4. Methodology
4.2. Tuning Model Hyper-Parameters
For the implementation of machine learning algorithms, generally two types of parameters are trained and used in model building. Hyper-parameters which are passed to the model for better performance and others which are learned by the algorithm during the execution phase. Hyper-parameters can be randomly selected and tested for a better model, but it is computationally exhaustive and time consuming to search for and find the best combination of parameters using the hit and try method. Grid search and random search methods are employed in our study for the selection of the hyper-parameters. Every combination of specified hyper-parameters is used for building the model in the grid search method and then the model is evaluated against the criteria specified. In random search, however, random combinations of parameters are used to find the best model. The subset of parameter values in the grid and random search are taken from the related work done in the past for similar solutions that have produced competitive results. Grid search is computationally more expensive than random search as it builds a model for
each combination of parameters and it is largely a affected by the number of features defining the data. In grid search, the parameter values are defined in the matrix form and combinations of these parameters are evaluated for a model to achieve the best performance.
In our experiments, we have applied grid and random search methods on the training data set only. To get unbiased estimates of our models’ predictive performance, the test data set was taken out as the first step with a 20-80 ratio, while keeping the balance of non-churn and churn customers in both data sets the same as in the full data set. Using the best parameters, the models were trained and evaluated with k-folds cross validation stratified sampling. To reproduce the experiments with the same results, a single seed value is used for all random factors where applicable.
Following tuned hyper-parameters were used in the experiments:
4.2.1 Random Forest
The following parameters are used for the binary classification of churner and non-churner customers using the random forest algorithm, which are replicated from Kaya et al. [2018] and taken as a base model:
• Number of Estimators (n_estimators): 500
This value defines the number of trees in the forest. • Split criteria (criterion): Gini
To measure the quality of split criteria, Gini is used. • Maximum depth of tree (max_depth): None
Default value is used for the maximum depth of the tree, which means nodes will be expanded till all leaves are pure.

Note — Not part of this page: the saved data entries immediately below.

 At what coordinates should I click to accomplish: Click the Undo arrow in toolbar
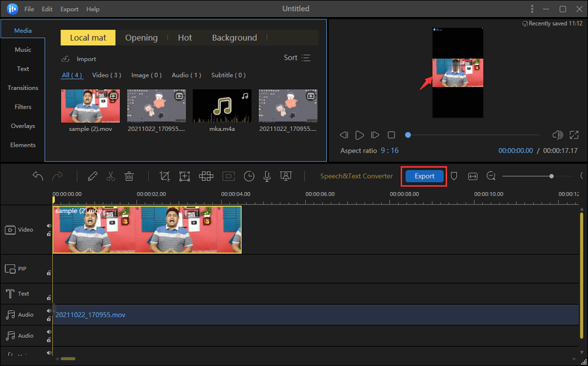tap(38, 176)
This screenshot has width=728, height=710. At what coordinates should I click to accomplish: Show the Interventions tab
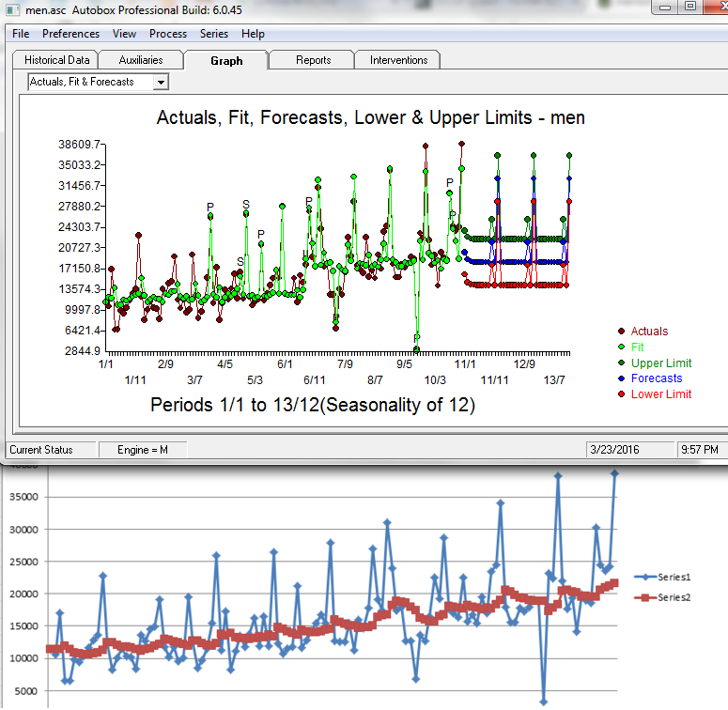(x=398, y=60)
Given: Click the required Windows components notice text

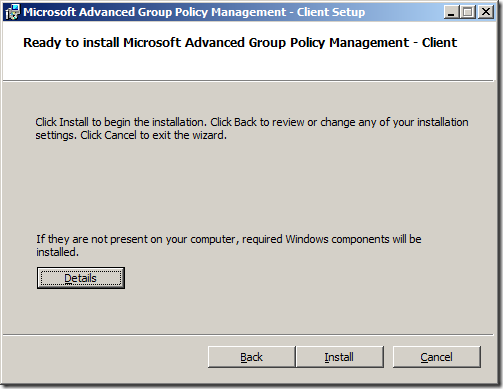Looking at the screenshot, I should click(x=229, y=245).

• Number of features (max_features): 2
Two features are considered while considering each split.
• Minimum number of samples for internal split (min_samples_split): 2 Minimum of two samples are required for internal node split.
• Minimum Number of Samples at Leaf Node (min_samples_leaf): 1 Minimum one sample required to be at a leaf node.
• Limit on the Leaf Node Number (max_leaf_nodes): None Default value is used to grow trees with max leaf nodes. • Minimum Impurity for Split (min_impurity_split): 10-7
This is the threshold for early stopping in tree growth. This parameter is depre- cated; minimum impurity decrease (min_impurity_decrease) is used here.
4.2.2 Xtreme Gradient Boosting (XGBoost)
Using the grid search method, the following parameters are selected for the gradient boosting tree classification method:
• Maximum Tree Depth (max_depth): 2
This numerical value sets the maximum tree depth. • Learning rate (learning_rate): 0.01
Boosting learning rate of 0.01 is used. • Number of trees (n_estimators): 200
Number of trees to fit.
• Learning task (objective): binary:logistic
Binary logistic is defined as the learning task for classification task of churner and non-churners.
• Booster (booster): gbtree
In our case for tree based model gbtree is used. • (min_child_weight): 1
Minimum sum of instance weight needed in a child. • (gamma): 0
Default 0 value is used for gamma, which defines the minimum loss value required to make a further partition on a leaf node of the tree.
• (subsample): 0.5
This value is used for the sub-sampling of training data prior to growing the tree. • scale_pos_weight
This value controls the balance of classes in the imbalance data set. We have used equal weights for both the classes.
• (reg_alpha): 100
This is L1 regularization term on weights which is used after parameter tuning.
4.2.3 Recurrent Neural Networks (LSTM)
For the RNN model, the activation and optimizer functions which pertain to the design of the model were searched as a first step using the grid search method and then used for the tuning of the learning rate of model execution. For LSTM, a three-layered network is defined. The input layer of LSTM takes values of nine features which were calculated with a quarter time interval (i.e. four values calculated for an year). The cell-states are taken as the output from the LSTM network. Then three layered sequential neural networks takes the input of cell states (from LSTM) along with the demographic and calculated behavioral features. The neural network is designed with single hidden layer having 32 neurons. Dropout rate (of value 0.2) is used after the input and hidden layer, which reduces the network tendency to over-fit. Relu is used as the activation function at the input and hidden layer, and the sigmoid function is used at the output layer. The binary cross entropy loss function is used with adam function as an optimizer.
4.2.4 Graph Convolutional Network (GCN)
For the GCN model, a three-layered network with learning rate of 0.001 and drop out rate of 0.2 after the input layer is used for training the model with 200 epochs. Rectified linear unit (ReLU) is used as an activation function. This network is based on the graph network model defined by Kipf and Welling [2016].